# WHAT YOU SHOULD DO:
When a line below holds the string "agent", show that line.

Saved data entries

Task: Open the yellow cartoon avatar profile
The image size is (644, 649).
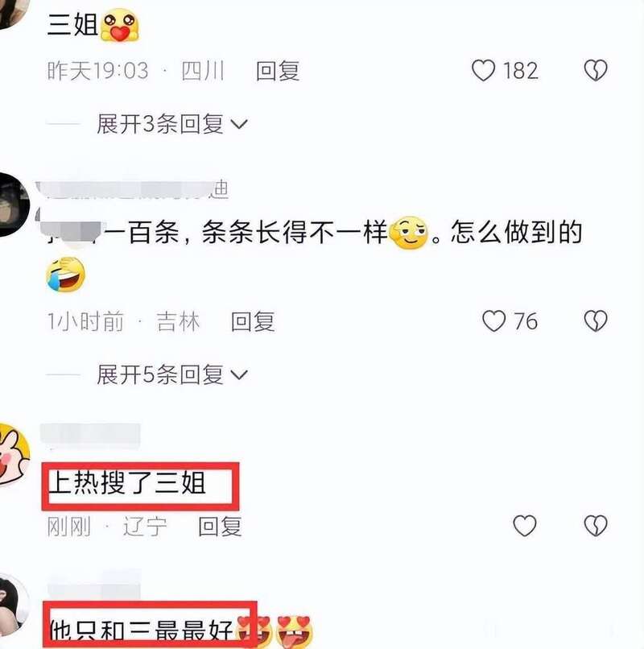Action: 14,454
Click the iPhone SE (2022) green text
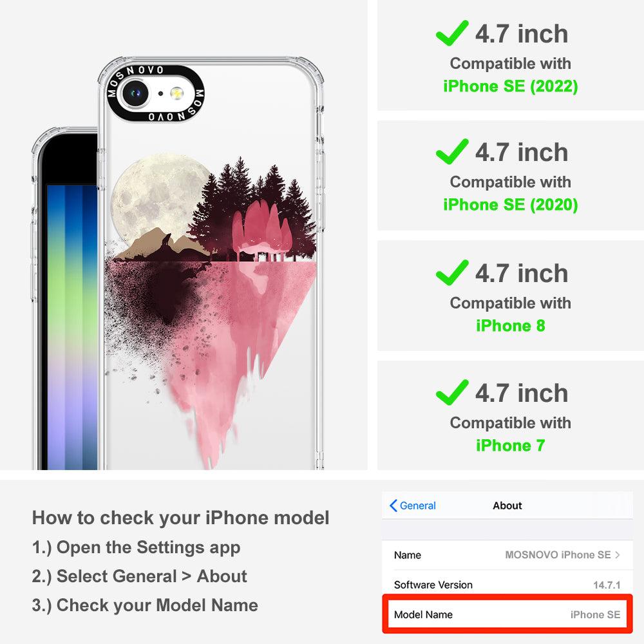The width and height of the screenshot is (644, 644). (x=511, y=86)
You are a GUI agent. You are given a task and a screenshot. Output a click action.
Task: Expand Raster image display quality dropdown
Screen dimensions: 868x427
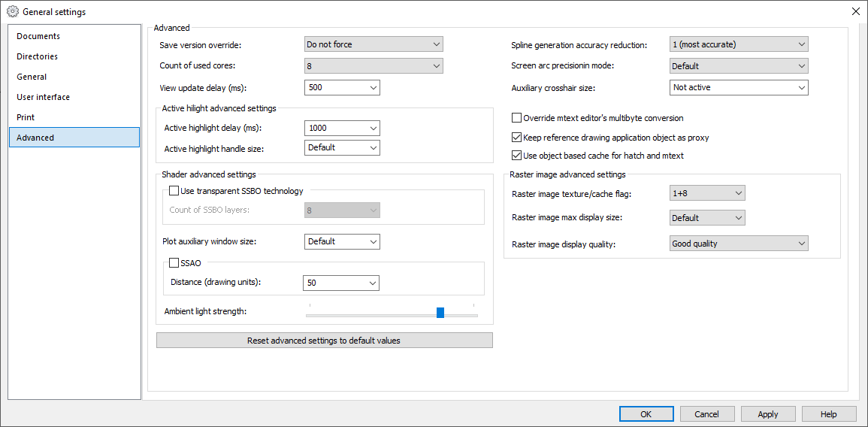(x=739, y=243)
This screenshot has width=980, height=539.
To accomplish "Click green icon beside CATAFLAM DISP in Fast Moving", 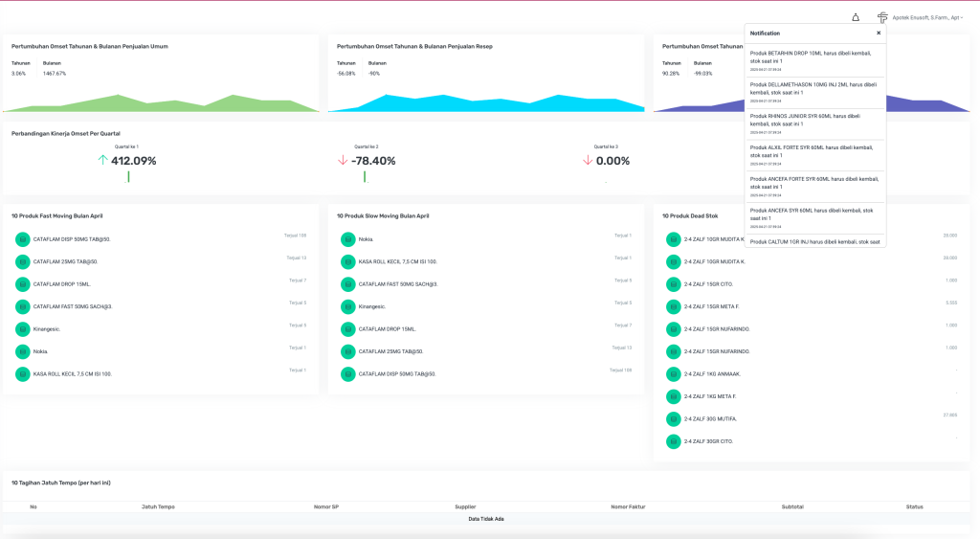I will point(22,239).
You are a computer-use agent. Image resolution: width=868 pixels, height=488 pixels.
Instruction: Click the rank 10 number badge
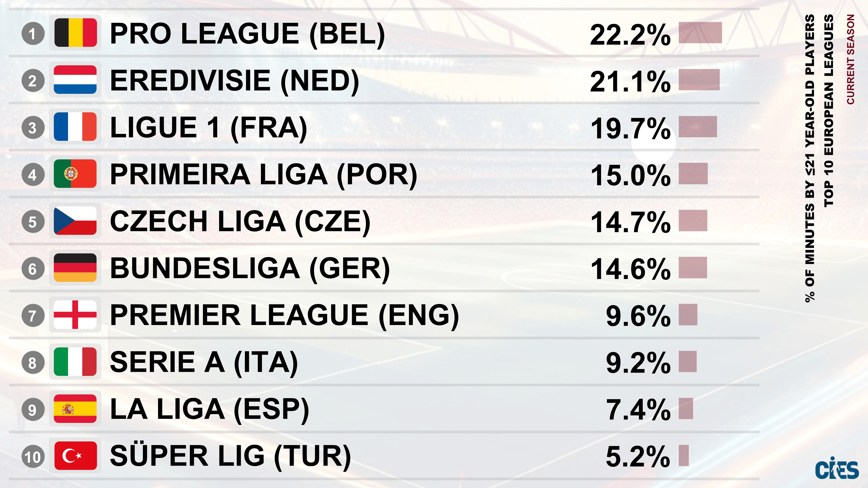[33, 457]
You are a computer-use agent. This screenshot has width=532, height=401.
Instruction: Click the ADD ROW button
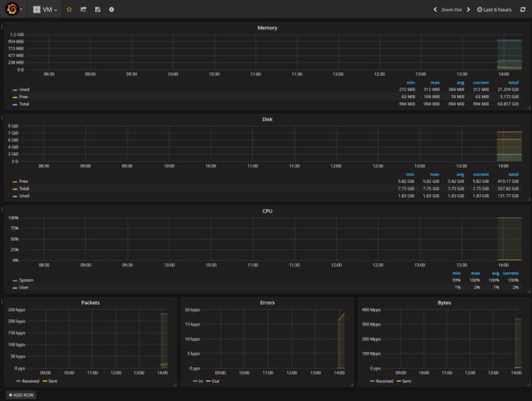tap(21, 395)
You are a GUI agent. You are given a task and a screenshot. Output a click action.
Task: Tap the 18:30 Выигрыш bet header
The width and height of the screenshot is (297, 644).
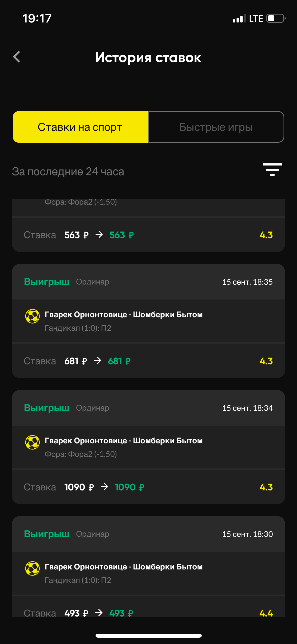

# RESPONSE BOX:
You are a GUI agent. You are given a task and a screenshot. Output a click action.
You are a computer-use agent. Image resolution: width=868 pixels, height=488 pixels.
You are a computer-use agent. This screenshot has width=532, height=401.
You are a GUI agent. You are given a task and a screenshot. Output a click action.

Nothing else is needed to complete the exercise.